**** AVAILABLE DATA
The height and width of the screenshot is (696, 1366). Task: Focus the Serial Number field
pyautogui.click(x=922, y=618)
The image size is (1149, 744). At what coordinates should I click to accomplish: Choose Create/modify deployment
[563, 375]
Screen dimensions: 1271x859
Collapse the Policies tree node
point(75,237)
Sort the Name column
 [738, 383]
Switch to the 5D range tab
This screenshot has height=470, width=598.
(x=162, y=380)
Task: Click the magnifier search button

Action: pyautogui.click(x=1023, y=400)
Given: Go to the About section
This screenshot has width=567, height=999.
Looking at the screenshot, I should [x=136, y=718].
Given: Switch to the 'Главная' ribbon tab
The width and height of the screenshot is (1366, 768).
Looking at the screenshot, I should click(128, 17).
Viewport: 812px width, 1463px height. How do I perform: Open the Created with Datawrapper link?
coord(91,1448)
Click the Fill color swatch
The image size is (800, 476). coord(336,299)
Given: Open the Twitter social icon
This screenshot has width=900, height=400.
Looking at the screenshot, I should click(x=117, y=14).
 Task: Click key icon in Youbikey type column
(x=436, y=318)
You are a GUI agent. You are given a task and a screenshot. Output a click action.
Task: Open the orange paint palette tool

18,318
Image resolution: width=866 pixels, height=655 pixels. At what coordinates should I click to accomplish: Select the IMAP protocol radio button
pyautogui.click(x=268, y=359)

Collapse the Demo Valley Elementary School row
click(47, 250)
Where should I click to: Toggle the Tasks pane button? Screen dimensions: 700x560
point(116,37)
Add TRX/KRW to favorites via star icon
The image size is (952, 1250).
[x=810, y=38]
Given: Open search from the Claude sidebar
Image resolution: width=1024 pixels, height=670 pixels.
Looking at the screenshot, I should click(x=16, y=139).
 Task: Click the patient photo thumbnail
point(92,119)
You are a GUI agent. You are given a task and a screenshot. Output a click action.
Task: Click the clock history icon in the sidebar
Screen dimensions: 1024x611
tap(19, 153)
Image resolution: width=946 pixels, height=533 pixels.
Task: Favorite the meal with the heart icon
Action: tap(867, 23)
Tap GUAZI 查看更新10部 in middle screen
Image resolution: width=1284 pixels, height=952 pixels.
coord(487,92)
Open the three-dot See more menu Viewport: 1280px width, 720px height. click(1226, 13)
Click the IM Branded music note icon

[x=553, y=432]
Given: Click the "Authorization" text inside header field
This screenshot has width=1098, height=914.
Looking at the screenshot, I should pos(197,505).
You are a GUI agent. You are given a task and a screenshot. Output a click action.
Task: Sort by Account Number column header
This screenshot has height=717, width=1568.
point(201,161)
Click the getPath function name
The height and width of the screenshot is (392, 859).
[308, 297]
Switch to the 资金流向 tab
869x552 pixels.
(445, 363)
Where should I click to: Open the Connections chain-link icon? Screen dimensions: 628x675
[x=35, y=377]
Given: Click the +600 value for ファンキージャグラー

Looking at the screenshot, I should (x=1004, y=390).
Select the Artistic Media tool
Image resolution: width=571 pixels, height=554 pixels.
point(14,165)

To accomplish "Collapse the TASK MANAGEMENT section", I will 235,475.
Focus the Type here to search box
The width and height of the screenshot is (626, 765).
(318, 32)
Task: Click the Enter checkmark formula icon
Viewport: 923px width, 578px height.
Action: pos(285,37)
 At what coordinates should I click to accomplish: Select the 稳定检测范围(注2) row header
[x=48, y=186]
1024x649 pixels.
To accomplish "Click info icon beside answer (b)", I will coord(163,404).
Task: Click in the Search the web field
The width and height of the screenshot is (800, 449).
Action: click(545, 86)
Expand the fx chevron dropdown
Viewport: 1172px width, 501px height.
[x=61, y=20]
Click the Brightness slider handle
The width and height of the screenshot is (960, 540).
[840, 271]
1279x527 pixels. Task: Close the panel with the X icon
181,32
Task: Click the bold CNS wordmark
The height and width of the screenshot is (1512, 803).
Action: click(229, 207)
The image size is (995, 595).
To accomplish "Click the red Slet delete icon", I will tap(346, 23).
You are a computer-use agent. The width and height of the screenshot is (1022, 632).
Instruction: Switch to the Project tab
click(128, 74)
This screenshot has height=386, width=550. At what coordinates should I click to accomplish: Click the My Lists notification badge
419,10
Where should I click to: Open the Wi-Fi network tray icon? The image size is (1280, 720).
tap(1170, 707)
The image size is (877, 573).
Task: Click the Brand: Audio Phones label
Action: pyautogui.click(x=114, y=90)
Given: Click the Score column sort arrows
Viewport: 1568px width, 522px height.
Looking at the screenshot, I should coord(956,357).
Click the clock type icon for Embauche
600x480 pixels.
********
EXERCISE DESCRIPTION → Copy out every record exactly.

RESPONSE TO THIS TASK →
The height and width of the screenshot is (696, 1366). Task: Focus the Serial Number field
pyautogui.click(x=922, y=618)
The image size is (1149, 744). At what coordinates should I click to accomplish: Choose Create/modify deployment
[563, 375]
Screen dimensions: 1271x859
Collapse the Policies tree node
point(75,237)
Sort the Name column
 [738, 383]
Switch to the 5D range tab
This screenshot has height=470, width=598.
(x=162, y=380)
Task: Click the magnifier search button

Action: pyautogui.click(x=1023, y=400)
Given: Go to the About section
This screenshot has width=567, height=999.
Looking at the screenshot, I should [x=136, y=718].
Given: Switch to the 'Главная' ribbon tab
The width and height of the screenshot is (1366, 768).
Looking at the screenshot, I should click(128, 17).
Viewport: 812px width, 1463px height. How do I perform: Open the Created with Datawrapper link?
coord(91,1448)
Click the Fill color swatch
The image size is (800, 476). coord(336,299)
Given: Open the Twitter social icon
This screenshot has width=900, height=400.
Looking at the screenshot, I should click(x=117, y=14).
 Task: Click key icon in Youbikey type column
(x=436, y=318)
You are a GUI agent. You are given a task and a screenshot. Output a click action.
Task: Open the orange paint palette tool

18,318
Image resolution: width=866 pixels, height=655 pixels. At what coordinates should I click to accomplish: Select the IMAP protocol radio button
pyautogui.click(x=268, y=359)

Collapse the Demo Valley Elementary School row
click(47, 250)
Where should I click to: Toggle the Tasks pane button? Screen dimensions: 700x560
point(116,37)
Add TRX/KRW to favorites via star icon
The image size is (952, 1250).
[x=810, y=38]
Given: Open search from the Claude sidebar
Image resolution: width=1024 pixels, height=670 pixels.
Looking at the screenshot, I should click(x=16, y=139).
 Task: Click the patient photo thumbnail
point(92,119)
You are a GUI agent. You are given a task and a screenshot. Output a click action.
Task: Click the clock history icon in the sidebar
Screen dimensions: 1024x611
tap(19, 153)
Image resolution: width=946 pixels, height=533 pixels.
Task: Favorite the meal with the heart icon
Action: tap(867, 23)
Tap GUAZI 查看更新10部 in middle screen
Image resolution: width=1284 pixels, height=952 pixels.
coord(487,92)
Open the three-dot See more menu Viewport: 1280px width, 720px height. click(1226, 13)
Click the IM Branded music note icon

[x=553, y=432]
Given: Click the "Authorization" text inside header field
This screenshot has width=1098, height=914.
Looking at the screenshot, I should pos(197,505).
You are a GUI agent. You are given a task and a screenshot. Output a click action.
Task: Sort by Account Number column header
This screenshot has height=717, width=1568.
point(201,161)
Click the getPath function name
The height and width of the screenshot is (392, 859).
[308, 297]
Switch to the 资金流向 tab
869x552 pixels.
(445, 363)
Where should I click to: Open the Connections chain-link icon? Screen dimensions: 628x675
[x=35, y=377]
Given: Click the +600 value for ファンキージャグラー

Looking at the screenshot, I should (x=1004, y=390).
Select the Artistic Media tool
Image resolution: width=571 pixels, height=554 pixels.
point(14,165)

To accomplish "Collapse the TASK MANAGEMENT section", I will 235,475.
Focus the Type here to search box
The width and height of the screenshot is (626, 765).
(318, 32)
Task: Click the Enter checkmark formula icon
Viewport: 923px width, 578px height.
Action: pos(285,37)
 At what coordinates should I click to accomplish: Select the 稳定检测范围(注2) row header
[x=48, y=186]
1024x649 pixels.
To accomplish "Click info icon beside answer (b)", I will coord(163,404).
Task: Click in the Search the web field
The width and height of the screenshot is (800, 449).
Action: click(545, 86)
Expand the fx chevron dropdown
Viewport: 1172px width, 501px height.
[x=61, y=20]
Click the Brightness slider handle
The width and height of the screenshot is (960, 540).
[840, 271]
1279x527 pixels. Task: Close the panel with the X icon
181,32
Task: Click the bold CNS wordmark
The height and width of the screenshot is (1512, 803).
Action: click(229, 207)
The image size is (995, 595).
To accomplish "Click the red Slet delete icon", I will tap(346, 23).
You are a computer-use agent. The width and height of the screenshot is (1022, 632).
Instruction: Switch to the Project tab
click(128, 74)
This screenshot has height=386, width=550. At what coordinates should I click to accomplish: Click the My Lists notification badge
419,10
Where should I click to: Open the Wi-Fi network tray icon? The image size is (1280, 720).
tap(1170, 707)
The image size is (877, 573).
Task: Click the Brand: Audio Phones label
Action: pyautogui.click(x=114, y=90)
Given: Click the Score column sort arrows
Viewport: 1568px width, 522px height.
Looking at the screenshot, I should coord(956,357).
Click the clock type icon for Embauche
600x480 pixels.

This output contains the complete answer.